§ **Given data**:
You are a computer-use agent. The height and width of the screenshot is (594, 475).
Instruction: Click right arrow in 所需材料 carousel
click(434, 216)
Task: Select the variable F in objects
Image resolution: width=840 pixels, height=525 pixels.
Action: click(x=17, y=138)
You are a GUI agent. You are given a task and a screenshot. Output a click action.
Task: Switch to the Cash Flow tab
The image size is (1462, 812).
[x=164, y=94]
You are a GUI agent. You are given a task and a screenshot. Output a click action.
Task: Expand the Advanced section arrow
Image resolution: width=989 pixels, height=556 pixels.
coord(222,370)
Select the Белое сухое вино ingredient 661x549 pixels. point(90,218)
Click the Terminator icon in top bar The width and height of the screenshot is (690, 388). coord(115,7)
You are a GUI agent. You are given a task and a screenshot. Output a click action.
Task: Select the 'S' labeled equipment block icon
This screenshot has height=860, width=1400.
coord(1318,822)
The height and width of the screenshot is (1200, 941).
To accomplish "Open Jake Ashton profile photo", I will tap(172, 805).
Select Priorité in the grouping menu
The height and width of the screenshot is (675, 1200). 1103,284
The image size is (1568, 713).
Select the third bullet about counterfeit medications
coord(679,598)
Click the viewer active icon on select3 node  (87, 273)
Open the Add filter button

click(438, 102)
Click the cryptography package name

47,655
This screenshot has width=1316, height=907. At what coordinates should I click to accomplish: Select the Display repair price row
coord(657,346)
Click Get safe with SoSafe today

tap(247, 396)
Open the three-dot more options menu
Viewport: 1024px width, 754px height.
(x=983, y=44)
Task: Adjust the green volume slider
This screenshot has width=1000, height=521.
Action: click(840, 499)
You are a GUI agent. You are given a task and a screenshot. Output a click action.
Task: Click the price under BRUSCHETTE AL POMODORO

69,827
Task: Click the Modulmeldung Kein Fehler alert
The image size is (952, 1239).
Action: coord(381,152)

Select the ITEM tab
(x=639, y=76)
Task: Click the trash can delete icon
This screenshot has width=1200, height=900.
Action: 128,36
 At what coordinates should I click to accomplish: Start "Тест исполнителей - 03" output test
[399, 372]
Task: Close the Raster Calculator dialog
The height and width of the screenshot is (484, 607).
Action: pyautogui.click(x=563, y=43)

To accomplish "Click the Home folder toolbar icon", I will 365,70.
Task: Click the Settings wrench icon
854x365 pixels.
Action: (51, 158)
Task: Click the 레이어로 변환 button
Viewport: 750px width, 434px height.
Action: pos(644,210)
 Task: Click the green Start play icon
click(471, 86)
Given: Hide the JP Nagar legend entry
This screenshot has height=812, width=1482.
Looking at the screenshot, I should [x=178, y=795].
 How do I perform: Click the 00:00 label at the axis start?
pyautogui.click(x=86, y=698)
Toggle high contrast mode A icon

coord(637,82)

§ **Task objective**: Render every line of the entries above as a Markdown table with the columns Row and Line, numbering each line in order and leaving out blank lines.

§ **Finished task**:
| Row | Line |
|---|---|
| 1 | You are a computer-use agent. The height and width of the screenshot is (594, 475). |
| 2 | Instruction: Click right arrow in 所需材料 carousel |
| 3 | click(434, 216) |
| 4 | Task: Select the variable F in objects |
| 5 | Image resolution: width=840 pixels, height=525 pixels. |
| 6 | Action: click(x=17, y=138) |
| 7 | You are a GUI agent. You are given a task and a screenshot. Output a click action. |
| 8 | Task: Switch to the Cash Flow tab |
| 9 | The image size is (1462, 812). |
| 10 | [x=164, y=94] |
| 11 | You are a GUI agent. You are given a task and a screenshot. Output a click action. |
| 12 | Task: Expand the Advanced section arrow |
| 13 | Image resolution: width=989 pixels, height=556 pixels. |
| 14 | coord(222,370) |
| 15 | Select the Белое сухое вино ingredient 661x549 pixels. point(90,218) |
| 16 | Click the Terminator icon in top bar The width and height of the screenshot is (690, 388). coord(115,7) |
| 17 | You are a GUI agent. You are given a task and a screenshot. Output a click action. |
| 18 | Task: Select the 'S' labeled equipment block icon |
| 19 | This screenshot has height=860, width=1400. |
| 20 | coord(1318,822) |
| 21 | The height and width of the screenshot is (1200, 941). |
| 22 | To accomplish "Open Jake Ashton profile photo", I will tap(172, 805). |
| 23 | Select Priorité in the grouping menu |
| 24 | The height and width of the screenshot is (675, 1200). 1103,284 |
| 25 | The image size is (1568, 713). |
| 26 | Select the third bullet about counterfeit medications |
| 27 | coord(679,598) |
| 28 | Click the viewer active icon on select3 node  (87, 273) |
| 29 | Open the Add filter button |
| 30 | click(438, 102) |
| 31 | Click the cryptography package name |
| 32 | 47,655 |
| 33 | This screenshot has width=1316, height=907. At what coordinates should I click to accomplish: Select the Display repair price row |
| 34 | coord(657,346) |
| 35 | Click Get safe with SoSafe today |
| 36 | tap(247, 396) |
| 37 | Open the three-dot more options menu |
| 38 | Viewport: 1024px width, 754px height. |
| 39 | (x=983, y=44) |
| 40 | Task: Adjust the green volume slider |
| 41 | This screenshot has width=1000, height=521. |
| 42 | Action: click(840, 499) |
| 43 | You are a GUI agent. You are given a task and a screenshot. Output a click action. |
| 44 | Task: Click the price under BRUSCHETTE AL POMODORO |
| 45 | 69,827 |
| 46 | Task: Click the Modulmeldung Kein Fehler alert |
| 47 | The image size is (952, 1239). |
| 48 | Action: coord(381,152) |
| 49 | Select the ITEM tab |
| 50 | (x=639, y=76) |
| 51 | Task: Click the trash can delete icon |
| 52 | This screenshot has width=1200, height=900. |
| 53 | Action: 128,36 |
| 54 |  At what coordinates should I click to accomplish: Start "Тест исполнителей - 03" output test |
| 55 | [399, 372] |
| 56 | Task: Close the Raster Calculator dialog |
| 57 | The height and width of the screenshot is (484, 607). |
| 58 | Action: pyautogui.click(x=563, y=43) |
| 59 | To accomplish "Click the Home folder toolbar icon", I will 365,70. |
| 60 | Task: Click the Settings wrench icon |
| 61 | 854x365 pixels. |
| 62 | Action: (51, 158) |
| 63 | Task: Click the 레이어로 변환 button |
| 64 | Viewport: 750px width, 434px height. |
| 65 | Action: pos(644,210) |
| 66 |  Task: Click the green Start play icon |
| 67 | click(471, 86) |
| 68 | Given: Hide the JP Nagar legend entry |
| 69 | This screenshot has height=812, width=1482. |
| 70 | Looking at the screenshot, I should [x=178, y=795]. |
| 71 |  How do I perform: Click the 00:00 label at the axis start? |
| 72 | pyautogui.click(x=86, y=698) |
| 73 | Toggle high contrast mode A icon |
| 74 | coord(637,82) |